Ascertainment of FCH Families
Eighteen extended FCH families of Dutch Caucasian descent were ascertained through probands recruited from the Lipid Clinic of the Utrecht Academic University Hospital, as previously described.16–18 The probands met the following criteria: (1) a primary combined hyperlipidemia with varying phenotypic expression, including a fasting plasma cholesterol >6.5 mmol/L, or >90th percentile for age, defined according to tables from the Lipid Research Clinics, and fasting plasma triglycerides >2.3 mmol/L; (2) at least one first degree relative with a different hyperlipidemic phenotype; and (3) a positive family history of premature CAD defined as a myocardial infarction or cardiovascular disease before 60 years of age. Although plasma apolipoprotein B (apoB) levels are also frequently elevated in FCH individuals and sometimes used as another diagnostic feature, this latter criterion was not applied in the ascertainment of these families. Exclusion criteria for the probands included diabetes, obesity (BMI >30), tendon xanthomas, or type III hyperlipidemia (apoE2/E2). Over 95% of the relatives and spouses of the probands were also collected without regard to FCH affectation status. Relatives were assigned the FCH phenotype when they met the following criteria: fasting plasma cholesterol >6.5 mmol/L, and/or fasting plasma triglycerides >2.3 mmol/L. Using these criteria, there were 158 affected individuals and 212 unaffected relatives in these pedigrees. The spouses (n=173) represent an environment-, nutrition-, and age-matched control group for the probands and their hyperlipidemic relatives. All subjects gave informed consent, and the study protocol was approved by the Human Investigation Review Committees of Utrecht University Hospital, the Netherlands, and the University of California, Los Angeles.
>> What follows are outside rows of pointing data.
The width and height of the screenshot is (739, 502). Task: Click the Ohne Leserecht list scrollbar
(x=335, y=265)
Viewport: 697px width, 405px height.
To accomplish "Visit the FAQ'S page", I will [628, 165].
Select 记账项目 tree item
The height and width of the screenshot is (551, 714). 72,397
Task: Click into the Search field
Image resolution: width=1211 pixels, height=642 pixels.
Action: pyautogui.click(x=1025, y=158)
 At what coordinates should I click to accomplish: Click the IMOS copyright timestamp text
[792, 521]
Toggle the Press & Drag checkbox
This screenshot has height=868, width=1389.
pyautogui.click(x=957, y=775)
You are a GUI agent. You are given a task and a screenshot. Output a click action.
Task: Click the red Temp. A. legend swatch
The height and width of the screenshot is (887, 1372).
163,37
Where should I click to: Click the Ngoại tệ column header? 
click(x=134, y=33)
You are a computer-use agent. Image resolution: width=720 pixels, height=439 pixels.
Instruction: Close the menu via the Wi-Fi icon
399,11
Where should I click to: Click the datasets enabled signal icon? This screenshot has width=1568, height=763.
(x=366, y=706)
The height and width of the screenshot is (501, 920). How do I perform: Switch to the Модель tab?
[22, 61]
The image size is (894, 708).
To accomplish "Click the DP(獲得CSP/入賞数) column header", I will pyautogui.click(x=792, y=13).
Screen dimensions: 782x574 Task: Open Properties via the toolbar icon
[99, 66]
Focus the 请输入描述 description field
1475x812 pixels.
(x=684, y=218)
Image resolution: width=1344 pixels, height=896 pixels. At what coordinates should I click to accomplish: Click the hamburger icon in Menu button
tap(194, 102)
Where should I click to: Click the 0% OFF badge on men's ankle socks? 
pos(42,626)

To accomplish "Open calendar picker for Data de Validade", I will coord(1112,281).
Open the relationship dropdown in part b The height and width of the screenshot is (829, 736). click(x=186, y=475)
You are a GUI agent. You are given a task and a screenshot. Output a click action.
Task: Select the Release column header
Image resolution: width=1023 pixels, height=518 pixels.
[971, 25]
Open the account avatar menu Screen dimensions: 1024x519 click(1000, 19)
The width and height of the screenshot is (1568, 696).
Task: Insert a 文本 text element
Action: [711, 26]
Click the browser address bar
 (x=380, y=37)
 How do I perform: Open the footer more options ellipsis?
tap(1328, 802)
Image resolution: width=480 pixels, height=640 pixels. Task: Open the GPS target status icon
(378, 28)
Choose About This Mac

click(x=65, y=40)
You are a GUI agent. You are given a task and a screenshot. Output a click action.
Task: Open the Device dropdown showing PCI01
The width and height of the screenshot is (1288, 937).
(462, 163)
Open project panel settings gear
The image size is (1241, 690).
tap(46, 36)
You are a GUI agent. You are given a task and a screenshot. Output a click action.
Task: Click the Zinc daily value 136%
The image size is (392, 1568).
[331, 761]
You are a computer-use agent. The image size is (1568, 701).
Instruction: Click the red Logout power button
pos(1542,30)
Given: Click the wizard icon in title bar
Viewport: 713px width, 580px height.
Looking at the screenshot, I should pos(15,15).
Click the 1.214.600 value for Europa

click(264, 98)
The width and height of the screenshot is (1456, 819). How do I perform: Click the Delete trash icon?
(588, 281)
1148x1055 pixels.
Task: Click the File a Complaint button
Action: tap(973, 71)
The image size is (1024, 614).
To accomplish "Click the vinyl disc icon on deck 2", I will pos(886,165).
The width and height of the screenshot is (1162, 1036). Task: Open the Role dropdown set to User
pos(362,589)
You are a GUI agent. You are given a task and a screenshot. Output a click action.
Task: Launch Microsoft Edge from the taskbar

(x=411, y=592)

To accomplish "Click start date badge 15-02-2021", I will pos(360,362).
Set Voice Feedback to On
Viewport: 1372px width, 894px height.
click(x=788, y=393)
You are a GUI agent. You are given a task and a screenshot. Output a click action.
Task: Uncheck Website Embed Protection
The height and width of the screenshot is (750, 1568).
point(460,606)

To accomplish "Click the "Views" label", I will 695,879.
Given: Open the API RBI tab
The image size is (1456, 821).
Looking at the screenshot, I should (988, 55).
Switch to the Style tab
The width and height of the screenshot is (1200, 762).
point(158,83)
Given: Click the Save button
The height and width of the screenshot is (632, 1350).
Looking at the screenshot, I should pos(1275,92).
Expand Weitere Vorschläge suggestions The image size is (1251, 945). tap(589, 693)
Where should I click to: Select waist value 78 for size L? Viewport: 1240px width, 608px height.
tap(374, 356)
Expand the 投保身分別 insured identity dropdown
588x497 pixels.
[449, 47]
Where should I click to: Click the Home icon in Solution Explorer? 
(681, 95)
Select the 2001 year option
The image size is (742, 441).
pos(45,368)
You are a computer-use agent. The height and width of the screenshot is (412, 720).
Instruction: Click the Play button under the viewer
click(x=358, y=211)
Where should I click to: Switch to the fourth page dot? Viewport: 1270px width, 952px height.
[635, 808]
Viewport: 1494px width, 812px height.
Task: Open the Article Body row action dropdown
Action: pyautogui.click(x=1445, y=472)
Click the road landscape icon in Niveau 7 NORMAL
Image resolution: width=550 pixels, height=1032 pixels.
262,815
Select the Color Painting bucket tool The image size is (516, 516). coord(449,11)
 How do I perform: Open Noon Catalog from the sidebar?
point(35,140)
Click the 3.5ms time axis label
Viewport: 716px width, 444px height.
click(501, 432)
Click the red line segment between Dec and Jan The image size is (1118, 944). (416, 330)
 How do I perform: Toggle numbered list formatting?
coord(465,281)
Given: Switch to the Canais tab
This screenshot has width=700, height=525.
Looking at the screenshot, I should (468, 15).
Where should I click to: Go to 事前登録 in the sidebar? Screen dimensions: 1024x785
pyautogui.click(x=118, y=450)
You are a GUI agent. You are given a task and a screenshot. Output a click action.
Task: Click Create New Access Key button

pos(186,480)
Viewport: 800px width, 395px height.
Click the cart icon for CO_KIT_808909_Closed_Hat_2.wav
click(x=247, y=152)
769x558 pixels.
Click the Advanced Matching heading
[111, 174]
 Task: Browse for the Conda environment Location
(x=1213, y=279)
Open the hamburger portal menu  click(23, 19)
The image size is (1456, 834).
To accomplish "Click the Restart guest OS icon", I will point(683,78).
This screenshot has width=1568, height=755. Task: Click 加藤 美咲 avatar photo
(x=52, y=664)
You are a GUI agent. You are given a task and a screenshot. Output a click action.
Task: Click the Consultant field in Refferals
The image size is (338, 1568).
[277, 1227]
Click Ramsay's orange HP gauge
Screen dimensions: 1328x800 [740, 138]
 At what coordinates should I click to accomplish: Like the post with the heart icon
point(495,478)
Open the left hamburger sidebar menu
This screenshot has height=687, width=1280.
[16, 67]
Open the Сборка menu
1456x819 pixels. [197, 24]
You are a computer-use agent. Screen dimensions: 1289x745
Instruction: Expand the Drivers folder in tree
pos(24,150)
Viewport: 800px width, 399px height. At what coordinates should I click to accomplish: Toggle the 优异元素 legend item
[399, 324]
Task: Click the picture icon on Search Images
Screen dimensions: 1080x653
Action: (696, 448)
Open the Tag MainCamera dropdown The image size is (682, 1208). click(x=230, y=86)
Laboratory Analytical Methods
Venous blood was drawn after an overnight fast of 12 to 14 hours, and plasma was prepared by immediate centrifugation. Lipids, apolipoproteins, and measures of insulin resistance/glucose metabolism were quantified by methods as described elsewhere.17,19 Plasma apoA-II levels were determined in duplicate by an end point nephelometric assay using a Molecular Devices Spectramax Plus microplate reader. Three control samples with known apoA-II concentrations (Quantimetrix Corporation and International Immunology) were analyzed in each assay to ensure accuracy. ApoA-II antibodies, calibrator standards, and buffers were obtained from Wako Chemicals USA. Performance characteristics for this assay are as follows: average within-run CV% 4.08; average run-to-run CV%, 4.31. Probands and hyperlipidemic relatives who used lipid-lowering drugs were studied after their lipid lowering treatment was withheld for 3 weeks. Only these lipid values and other quantitative measurements were used in this study. Alcohol use was not controlled for, beyond the subjects’ abstention from alcohol consumption for at least 48 hours before having blood drawn.

Genotyping
For the genome scan, 399 microsatellite markers, spaced on average 10 cM, were genotyped in 240 individuals from the 18 FCH families using fluorescent-based methods, as described elsewhere.20,21 We previously conducted a genome scan for the discrete FCH trait in these same families, and in the present study, the same genotyping data were used to conduct a genome scan for plasma apoA-II levels. The markers used in construction of the linkage map comprised the Weber 6a screening set, and the heterozygosity indices of the markers averaged 0.82 in the families analyzed.

Genetic Statistical Analyses
To assess the relationship between apoA-II levels and other metabolic traits related to FCH, we conducted regression analyses using trait values from all phenotyped members of the 18 pedigrees. To account for the nonindependence of family members, we used a generalized estimating equation approach, as programmed in the GENMOD procedure of the Statistical Analysis System (SAS/STAT Software: Changes and Enhancements through release 6.12, SAS Institute Inc, 1997). GENMOD has the advantage of including a parameter in the analysis to model the correlation among family members.22 Sex, age, triglycerides, total cholesterol, LDL-C, HDL-C, apoB, FFA, apoA-I, insulin, glucose, and BMI were all entered into this regression analysis as predictors of apoA-II. Plasma triglyceride and insulin levels were log transformed before these and all subsequent analyses due to nonnormality. Potential predictors of apoA-II levels were interpreted as significant if the regression coefficient had a value P<0.05.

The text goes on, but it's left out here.